_Task to complete_
Where the records below reach the line containing "Task: Click the red Delete forever button", start transcribing, and end with the line containing "1568x346 pixels.", exactly and with nothing else added.

_Records to use_
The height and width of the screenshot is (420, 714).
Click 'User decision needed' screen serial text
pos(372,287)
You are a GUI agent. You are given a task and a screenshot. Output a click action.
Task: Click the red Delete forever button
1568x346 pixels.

--

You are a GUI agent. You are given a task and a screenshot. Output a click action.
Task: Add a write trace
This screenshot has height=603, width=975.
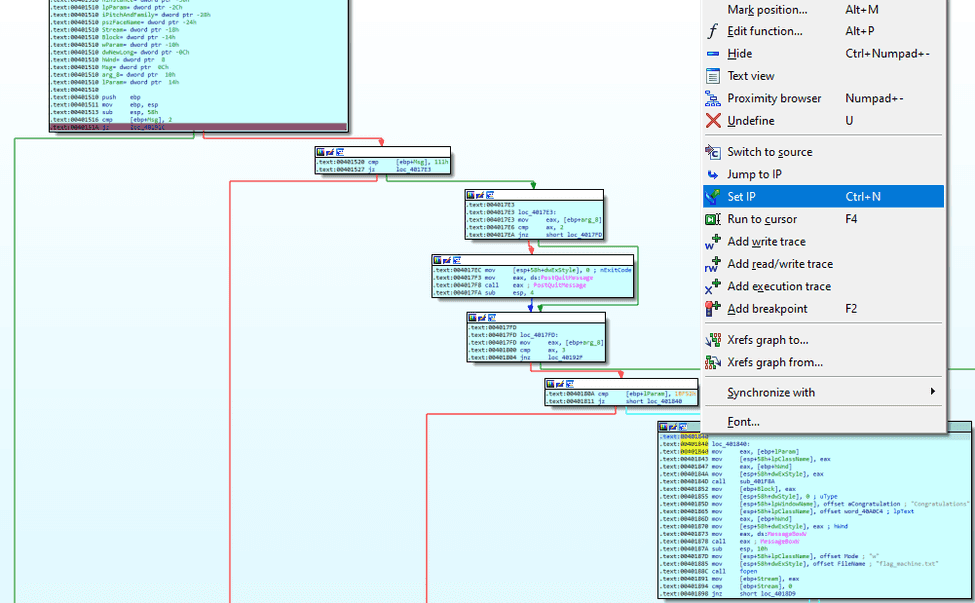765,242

_Answer to this exercise_
Task: Click the red Delete forever button
1568x346 pixels.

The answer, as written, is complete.